7.29.2009

EGO MANIAC KID

...I cannot think of a happier time in my life than when my family lived in apartment 1626, the one with the shaggy forest green carpet and the playground behind the building. Yes, we were poor, but so was the Latvian family next door, the Korean family downstairs, and the Iranian and Indonesian families in the next building whose daughters roller-skated with my sister. There was never a desire for things when I was that age. Who needed things when your dad would take breaks from writing his dissertation to play Digger tournaments on the ancient IBM, or your mom would let you insert the quarters at the laundromat down the street?

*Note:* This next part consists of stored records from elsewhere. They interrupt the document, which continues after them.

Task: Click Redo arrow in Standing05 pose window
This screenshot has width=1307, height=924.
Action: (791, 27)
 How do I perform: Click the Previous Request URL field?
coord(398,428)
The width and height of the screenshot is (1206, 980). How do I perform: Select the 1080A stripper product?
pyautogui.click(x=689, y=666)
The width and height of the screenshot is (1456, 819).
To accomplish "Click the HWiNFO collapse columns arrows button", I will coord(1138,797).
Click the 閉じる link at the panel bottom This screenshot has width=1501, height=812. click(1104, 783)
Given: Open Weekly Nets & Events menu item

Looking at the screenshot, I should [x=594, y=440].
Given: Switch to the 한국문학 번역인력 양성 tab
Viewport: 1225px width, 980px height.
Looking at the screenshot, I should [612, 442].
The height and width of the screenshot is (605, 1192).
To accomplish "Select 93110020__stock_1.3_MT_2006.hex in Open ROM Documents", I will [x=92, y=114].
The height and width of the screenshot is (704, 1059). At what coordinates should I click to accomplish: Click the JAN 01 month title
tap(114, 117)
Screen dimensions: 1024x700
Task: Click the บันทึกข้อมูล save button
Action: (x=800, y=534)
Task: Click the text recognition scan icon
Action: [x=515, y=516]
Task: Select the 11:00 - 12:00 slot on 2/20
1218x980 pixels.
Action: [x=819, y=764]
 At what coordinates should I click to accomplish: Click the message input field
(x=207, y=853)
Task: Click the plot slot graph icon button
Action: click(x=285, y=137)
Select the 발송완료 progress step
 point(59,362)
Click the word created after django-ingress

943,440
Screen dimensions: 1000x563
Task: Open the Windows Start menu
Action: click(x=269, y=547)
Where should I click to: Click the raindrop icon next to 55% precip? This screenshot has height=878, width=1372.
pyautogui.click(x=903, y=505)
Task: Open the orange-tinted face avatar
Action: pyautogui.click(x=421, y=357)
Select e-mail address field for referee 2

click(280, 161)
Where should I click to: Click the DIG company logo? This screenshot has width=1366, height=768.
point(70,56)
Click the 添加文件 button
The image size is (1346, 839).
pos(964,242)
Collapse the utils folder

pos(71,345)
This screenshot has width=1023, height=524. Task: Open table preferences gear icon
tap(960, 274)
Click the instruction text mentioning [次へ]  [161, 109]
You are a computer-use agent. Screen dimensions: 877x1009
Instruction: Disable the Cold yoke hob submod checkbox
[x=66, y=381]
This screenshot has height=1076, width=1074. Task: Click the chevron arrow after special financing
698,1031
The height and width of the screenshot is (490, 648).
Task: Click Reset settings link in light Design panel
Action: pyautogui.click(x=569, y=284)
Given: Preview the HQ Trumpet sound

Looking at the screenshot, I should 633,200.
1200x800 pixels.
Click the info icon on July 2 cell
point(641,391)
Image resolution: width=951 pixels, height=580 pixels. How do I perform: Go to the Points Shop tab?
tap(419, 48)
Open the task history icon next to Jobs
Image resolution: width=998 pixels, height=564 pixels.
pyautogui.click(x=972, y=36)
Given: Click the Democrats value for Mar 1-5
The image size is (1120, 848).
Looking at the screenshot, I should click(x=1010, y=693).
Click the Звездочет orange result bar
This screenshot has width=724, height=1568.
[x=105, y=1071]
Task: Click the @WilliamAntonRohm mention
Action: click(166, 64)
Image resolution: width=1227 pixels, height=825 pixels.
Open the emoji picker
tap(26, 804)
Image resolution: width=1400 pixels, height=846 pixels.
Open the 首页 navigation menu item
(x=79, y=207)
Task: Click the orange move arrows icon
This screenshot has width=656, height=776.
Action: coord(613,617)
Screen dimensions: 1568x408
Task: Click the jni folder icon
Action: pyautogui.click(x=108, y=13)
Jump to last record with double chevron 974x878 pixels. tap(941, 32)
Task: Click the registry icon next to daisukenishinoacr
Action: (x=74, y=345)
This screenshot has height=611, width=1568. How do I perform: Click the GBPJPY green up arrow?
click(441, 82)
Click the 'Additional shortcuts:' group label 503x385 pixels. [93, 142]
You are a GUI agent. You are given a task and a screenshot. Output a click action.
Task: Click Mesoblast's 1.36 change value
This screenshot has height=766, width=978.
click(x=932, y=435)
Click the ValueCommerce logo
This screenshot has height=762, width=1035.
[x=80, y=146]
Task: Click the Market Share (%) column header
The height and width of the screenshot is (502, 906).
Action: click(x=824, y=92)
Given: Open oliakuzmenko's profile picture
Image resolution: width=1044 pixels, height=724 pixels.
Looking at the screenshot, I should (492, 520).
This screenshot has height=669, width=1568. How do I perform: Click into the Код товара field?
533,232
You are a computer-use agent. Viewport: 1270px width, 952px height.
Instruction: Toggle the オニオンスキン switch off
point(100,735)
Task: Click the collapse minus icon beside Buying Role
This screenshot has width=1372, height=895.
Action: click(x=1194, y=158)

I am Sri Lankan, albeit a Sri Lankan born in East Lansing, Michigan. My island is something I crave daily, so when I have the chance to visit, I gorge myself on all that is uniquely Sri Lankan: three-wheelers maneuvering around buses and cows, card games until dawn with my cousins, the smell. Words do not do the aroma of Sri Lanka justice; it is a mixture of jasmine, overripe mangoes, curry powder, the ocean, diesel fumes, and a few unknown elements. Sometimes during the summer when the evenings are still humid, I can smell Sri Lanka, so I stay in one spot and inhale deeply and it smells like love.

And I love! I love the anticipation of snow days. I love the sky in Montana, the color orange, and the feeling of completion that comes with finding the precise word to describe an emotion. I love oddly shaped animals, like giraffes and jellyfish. I love when people tell me I look like my mom, the sound of a cello, and the sighs my cat emits when he is sleeping in the sunlight. I love magic tricks even more after the trick is revealed...

Searching for another file led me to the essay I wrote for my application to the University of Chicago four years ago. I chose to respond to the prompt inspired by Langston Hughes, probably because it was the most self-involved of them all. In retrospect, I have no clue how this got me in. The rest of the essay is similarly irritating and poorly-written.